REPUBLIKA.CO.ID, JAKARTA -- Erupsi Gunung Bromo yang siklusnya berlangsung selama lima tahun sekali tidak berbahaya. Bahkan, saat erupsi, pemandangan Bromo paling indah dinikmati. Berbagai siluet bentuk yang muncul dari kepulan asap.
"Saat erupsi inilah yang paling indah dan hanya bisa dinikmati saat jam-jam tertentu. Contohnya, pada pagi hari lalu menggambarkan tokoh perwayangan dan bunga api," kata sesepuh masyarakat Tengger, Digdayo Djamaluddin P di Desa Ngadisari, Probolinggo, Jumat (25/12).
Menurut Digdoyo, erupsi yang tidak berbahaya itu digambarkan cukup berbahaya oleh beberapa media. Akibatnya, terjadi penurunan wisata mencapai 80 persen dari jumlah yang sebelumnya. "Harusnya musibah erupsi itu jadi berkah bagi masyarakat Bromo yang lebih banyak menggantungkan hidup dari pariwisata," katanya.
"Jujur saja, seharusnya kami mendapatkan banyak pemasukan di Natal dan Tahun Baru. Namun, pendapatan kami sangat melorot karena banyak tamu membatalkan kunjungannya. Bahkan, ada beberapa hotel yang terpaksa memutuskan hubungan kerja dengan karyawan kontraknya," ujarnya.

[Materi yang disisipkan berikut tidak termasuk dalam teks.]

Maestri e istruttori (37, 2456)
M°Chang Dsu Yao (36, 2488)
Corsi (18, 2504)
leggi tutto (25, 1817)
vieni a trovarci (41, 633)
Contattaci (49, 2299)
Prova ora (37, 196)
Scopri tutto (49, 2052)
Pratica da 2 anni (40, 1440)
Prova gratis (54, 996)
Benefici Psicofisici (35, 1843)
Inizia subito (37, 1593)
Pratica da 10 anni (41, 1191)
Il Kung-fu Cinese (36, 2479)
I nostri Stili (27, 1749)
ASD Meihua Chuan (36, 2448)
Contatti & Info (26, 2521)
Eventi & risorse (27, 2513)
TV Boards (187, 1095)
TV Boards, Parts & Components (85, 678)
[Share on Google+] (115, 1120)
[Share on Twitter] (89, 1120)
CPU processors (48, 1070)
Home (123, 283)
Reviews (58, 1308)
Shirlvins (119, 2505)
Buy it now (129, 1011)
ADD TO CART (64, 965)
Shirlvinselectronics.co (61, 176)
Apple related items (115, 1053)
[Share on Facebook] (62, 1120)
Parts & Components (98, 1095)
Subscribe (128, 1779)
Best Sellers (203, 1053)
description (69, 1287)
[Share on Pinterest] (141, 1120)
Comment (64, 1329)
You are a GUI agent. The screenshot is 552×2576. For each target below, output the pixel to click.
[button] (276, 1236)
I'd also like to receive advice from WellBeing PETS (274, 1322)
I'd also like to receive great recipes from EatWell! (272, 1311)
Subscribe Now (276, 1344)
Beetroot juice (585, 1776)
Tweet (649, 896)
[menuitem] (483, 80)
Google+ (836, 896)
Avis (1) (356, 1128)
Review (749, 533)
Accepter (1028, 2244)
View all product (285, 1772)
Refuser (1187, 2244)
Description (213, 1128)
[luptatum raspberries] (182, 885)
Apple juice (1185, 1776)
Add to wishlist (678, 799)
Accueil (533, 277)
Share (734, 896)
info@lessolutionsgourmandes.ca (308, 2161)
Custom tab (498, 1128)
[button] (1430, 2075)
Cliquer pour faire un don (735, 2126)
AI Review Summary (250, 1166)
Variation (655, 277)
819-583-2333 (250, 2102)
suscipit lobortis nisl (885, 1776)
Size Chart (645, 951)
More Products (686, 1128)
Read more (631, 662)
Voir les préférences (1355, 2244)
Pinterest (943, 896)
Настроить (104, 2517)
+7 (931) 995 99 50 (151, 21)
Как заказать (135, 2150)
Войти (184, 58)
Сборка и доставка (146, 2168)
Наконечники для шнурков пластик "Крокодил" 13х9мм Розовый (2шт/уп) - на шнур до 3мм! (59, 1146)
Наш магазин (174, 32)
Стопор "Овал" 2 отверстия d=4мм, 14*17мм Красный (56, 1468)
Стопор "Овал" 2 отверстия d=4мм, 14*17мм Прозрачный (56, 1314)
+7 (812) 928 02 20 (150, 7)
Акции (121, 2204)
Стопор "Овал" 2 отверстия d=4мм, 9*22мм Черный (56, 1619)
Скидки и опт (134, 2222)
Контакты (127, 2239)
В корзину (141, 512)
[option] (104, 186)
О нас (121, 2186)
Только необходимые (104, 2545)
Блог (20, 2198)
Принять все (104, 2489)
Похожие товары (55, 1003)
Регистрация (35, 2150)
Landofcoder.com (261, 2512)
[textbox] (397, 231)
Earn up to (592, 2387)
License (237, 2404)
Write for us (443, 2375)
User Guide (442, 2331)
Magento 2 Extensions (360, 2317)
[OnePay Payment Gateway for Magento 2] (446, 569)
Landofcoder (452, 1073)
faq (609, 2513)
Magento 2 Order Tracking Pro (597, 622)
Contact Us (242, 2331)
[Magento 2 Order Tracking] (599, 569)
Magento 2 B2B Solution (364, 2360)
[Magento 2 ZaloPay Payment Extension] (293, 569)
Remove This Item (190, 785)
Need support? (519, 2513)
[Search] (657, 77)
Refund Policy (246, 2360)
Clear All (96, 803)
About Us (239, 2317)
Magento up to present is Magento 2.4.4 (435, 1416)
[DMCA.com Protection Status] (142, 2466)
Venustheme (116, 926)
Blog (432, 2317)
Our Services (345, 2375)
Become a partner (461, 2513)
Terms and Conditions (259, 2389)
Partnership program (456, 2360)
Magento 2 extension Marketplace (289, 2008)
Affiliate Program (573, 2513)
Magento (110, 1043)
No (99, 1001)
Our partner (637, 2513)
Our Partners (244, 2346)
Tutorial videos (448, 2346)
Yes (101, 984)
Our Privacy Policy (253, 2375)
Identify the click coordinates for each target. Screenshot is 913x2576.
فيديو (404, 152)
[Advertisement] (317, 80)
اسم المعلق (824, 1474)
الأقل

Untuk itu, Digdoyo minta semua pihak untuk sama-sama mendukung dan memastikan bahwa mengunjungi Bromo adalah aman. "Harus disosialisasikan bahwa erupsi Gunung Bromo tidak berbahaya. Memang dampak erupsi itu banyak menjadikan hujan pasir vulkanik, tapi itu bisa diantisipasi dengan masker atau membawa payung," katanya.
Digdoyo berharap dengan adanya sosialisasi bahwa erupsi gunung Bromo tidak berbahaya dan adanya lokasi yang aman dengan radius 2,5 kilometerm yang bisa dijadikan tempat menikmati akan mengembalikan kepercayaan wisatawan untuk datang. "Kami berharap dengan adanya sosialisasi ini kunjungan wisatawan lokal dan manca negara bisa kembali pada saat menyambut Tahun Baru," katanya.